Необычайное значение для всей дальнейшей истории Церкви в Германии имело учреждение Оттоном Магдебургского архиепископства. Создание этой церковной провинции было важным событием, означавшим перемещение центра тяжести на Восток в ущерб Майнцу, занимавшему до тех пор ведущее положение в церковной политике.

Осуществлению миссионерской работы повсюду препятствовали (сравнительно меньше — у вендов, сильнее — у скандинавов) ответные наступления язычества, которое проявляло у этих неразвитых еще народов поразительную жизненную силу, а у отдельных племен даже добивалось временной победы. Сопротивление язычников иногда косвенно поддерживалось — по политическим соображениям — христианской стороной: благочестивый Генрих II, святой, заключил союз с язычниками-лютичами, и не только не содействовал их христианизации, но и позволял им с их идолами принимать участие в его походах; он ни разу не отказался от союза с ними, даже когда немалое их число стало гонителями христиан.

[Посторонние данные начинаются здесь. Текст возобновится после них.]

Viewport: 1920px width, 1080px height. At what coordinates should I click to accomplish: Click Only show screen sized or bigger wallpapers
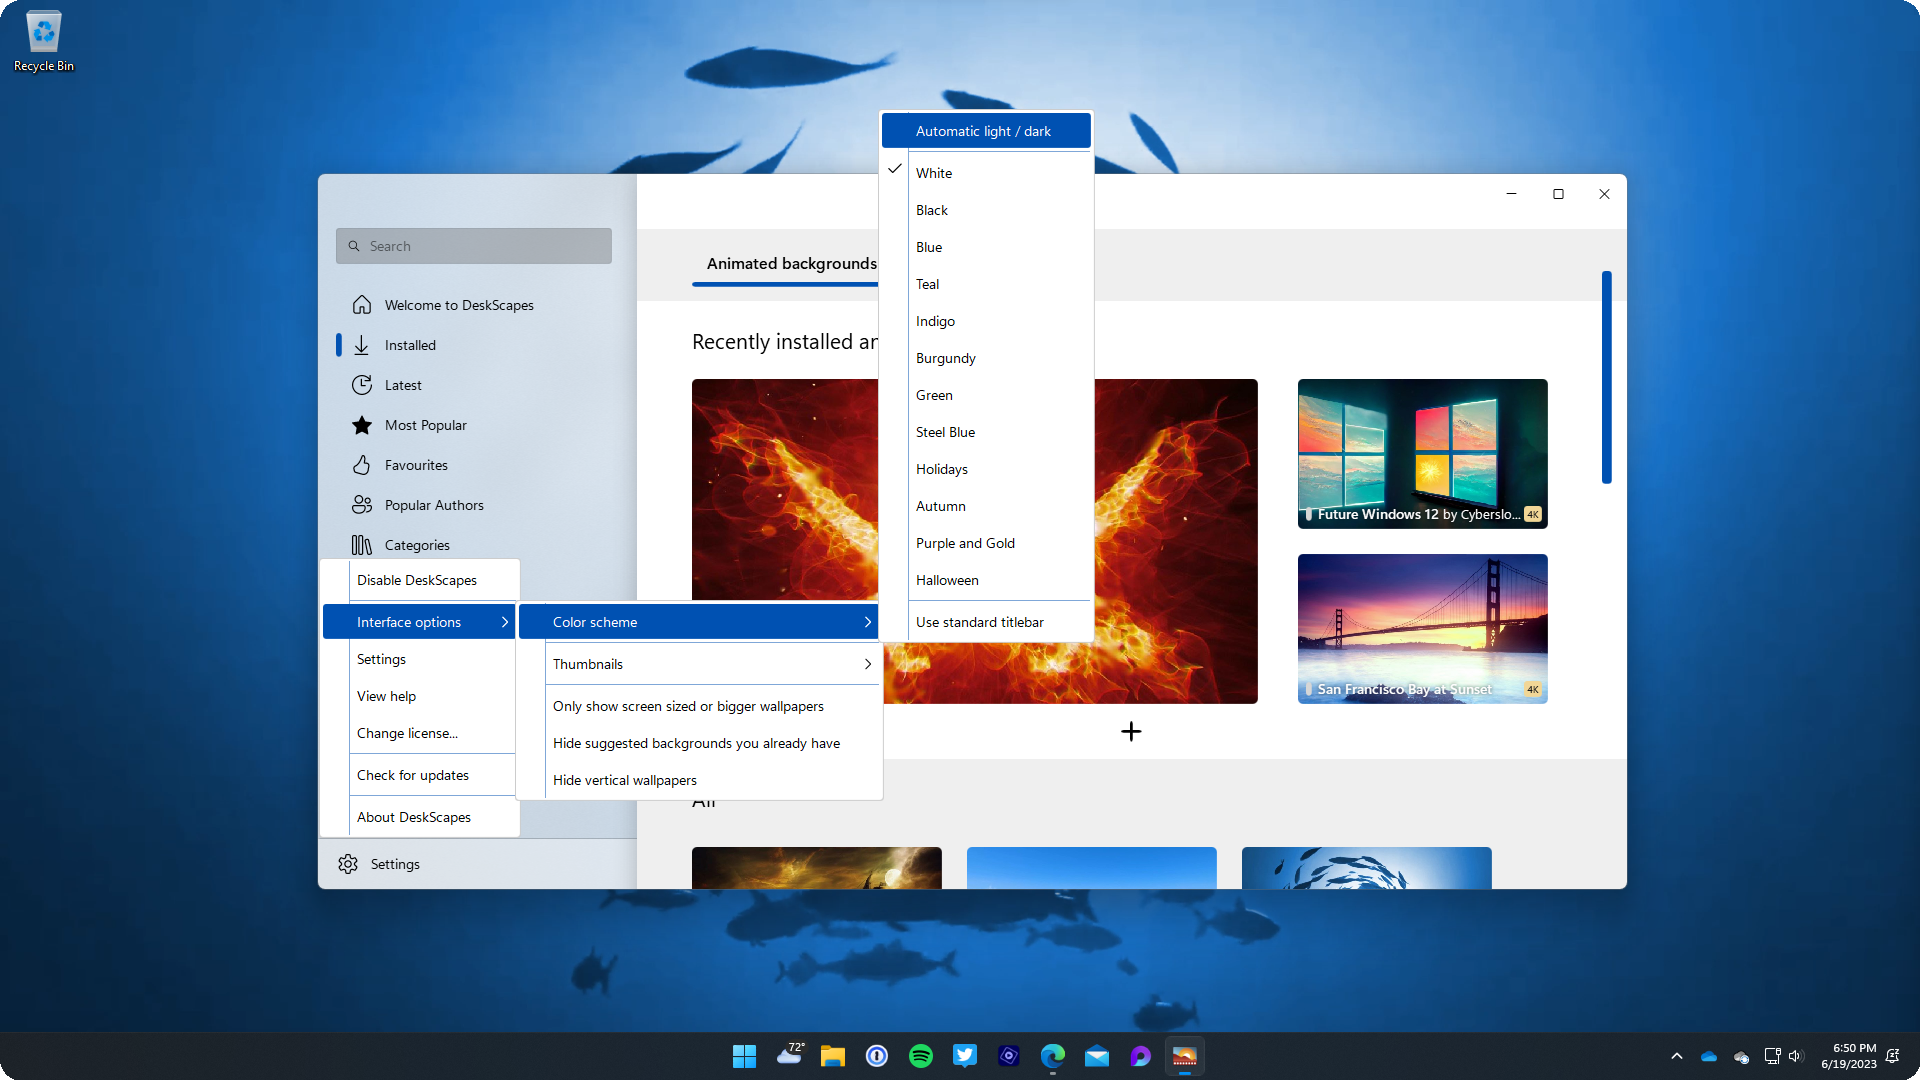(688, 705)

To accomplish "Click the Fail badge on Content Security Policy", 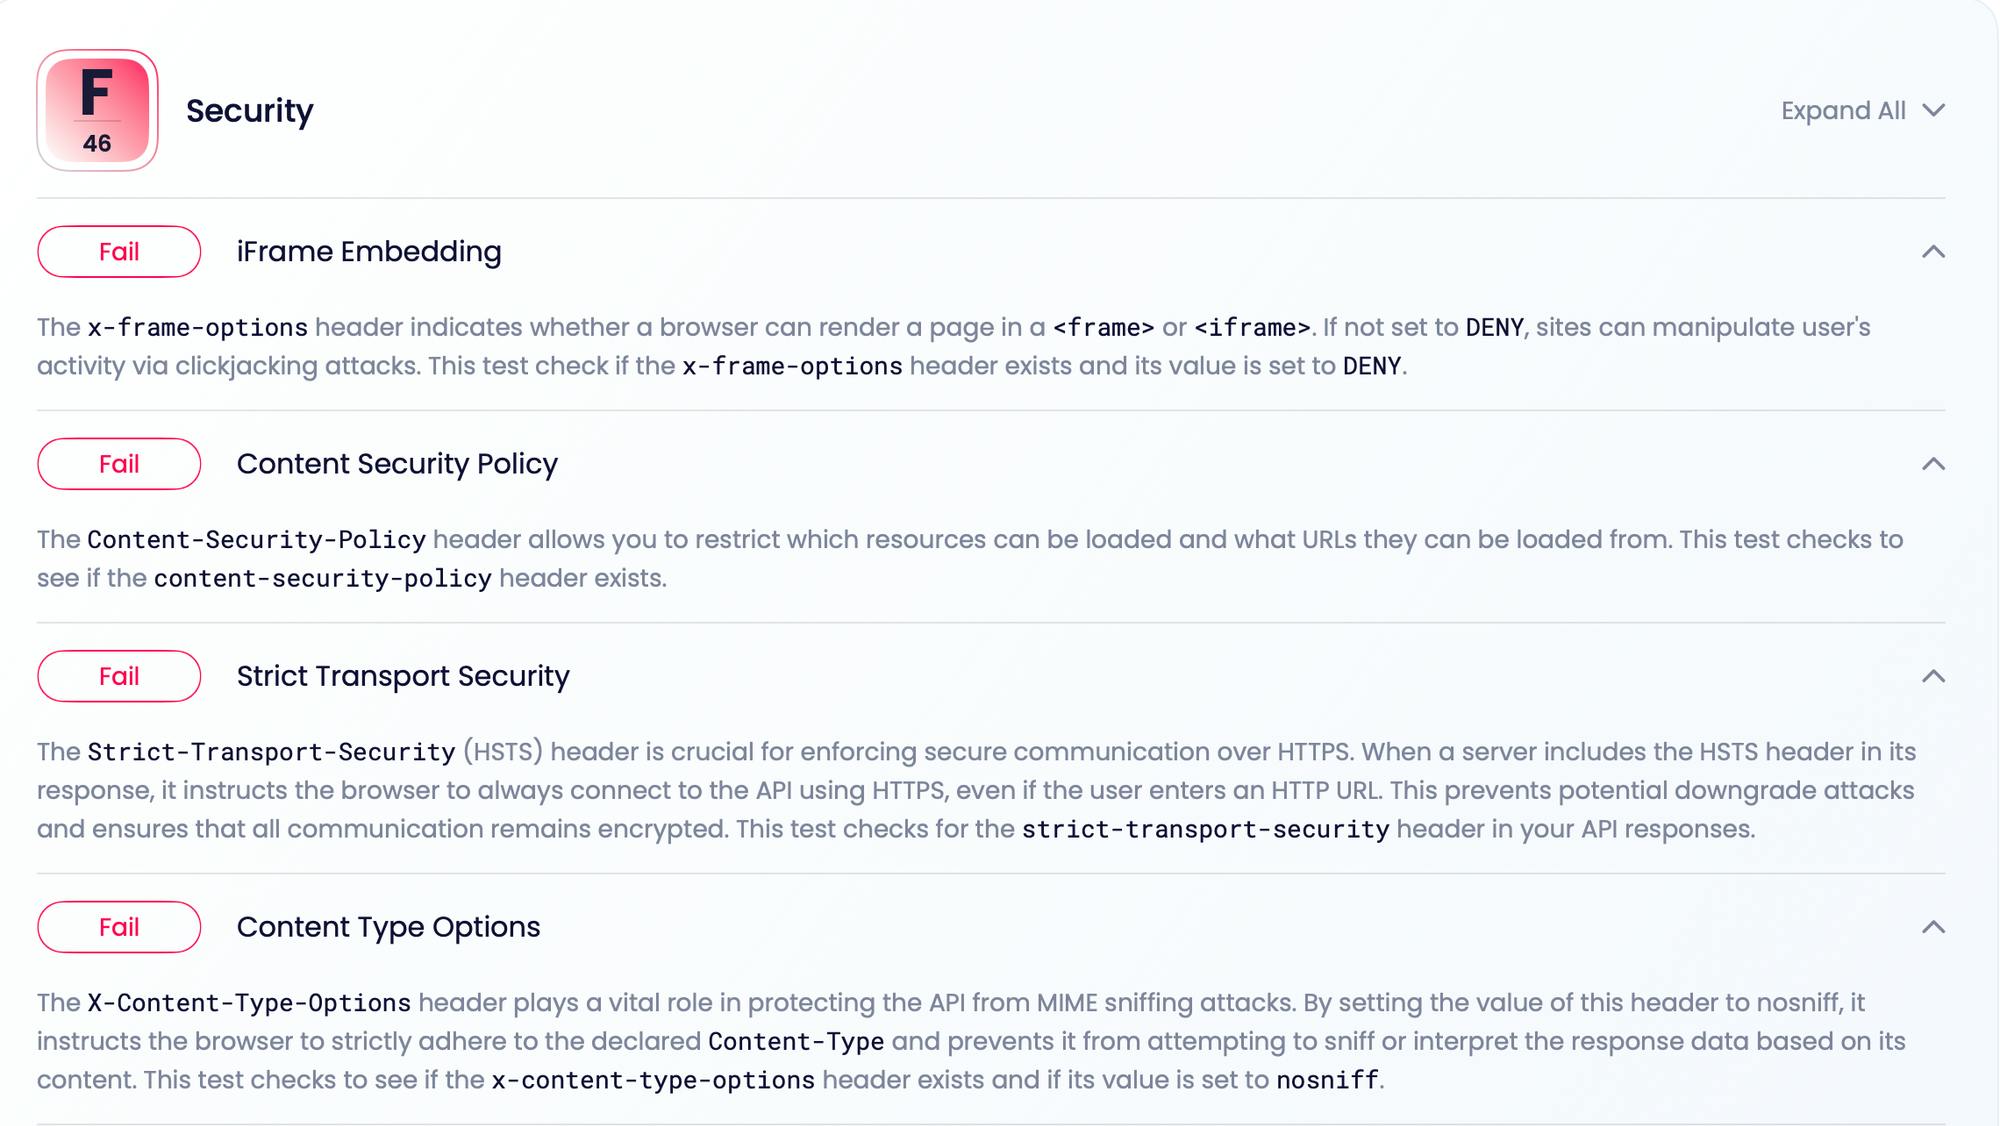I will pyautogui.click(x=120, y=463).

б) В Богемии ход христианизации также определялся политичес кой ситуацией. Возможности для начала христианизации создал Карл Великий, когда начал править частью этой страны (805 г.). В конце столетия (когда Богемия оказалась в зависимости от Моравии) отсюда христианство распространилось по всей стране, чему особенно способствовал св. Венцель († 929 г.). Но и Богемская Церковь упрочилась только с тех пор, как с помощью Оттона I возникло епископство Пражское (973 г.); именно здесь языческие обычаи упорно противились укоренению христианского благовестия. Вторым епископом этой области, чрезвычайно важной для последующего периода, был св. Адальберт, в дальнейшем апостол пруссов († 997 г.).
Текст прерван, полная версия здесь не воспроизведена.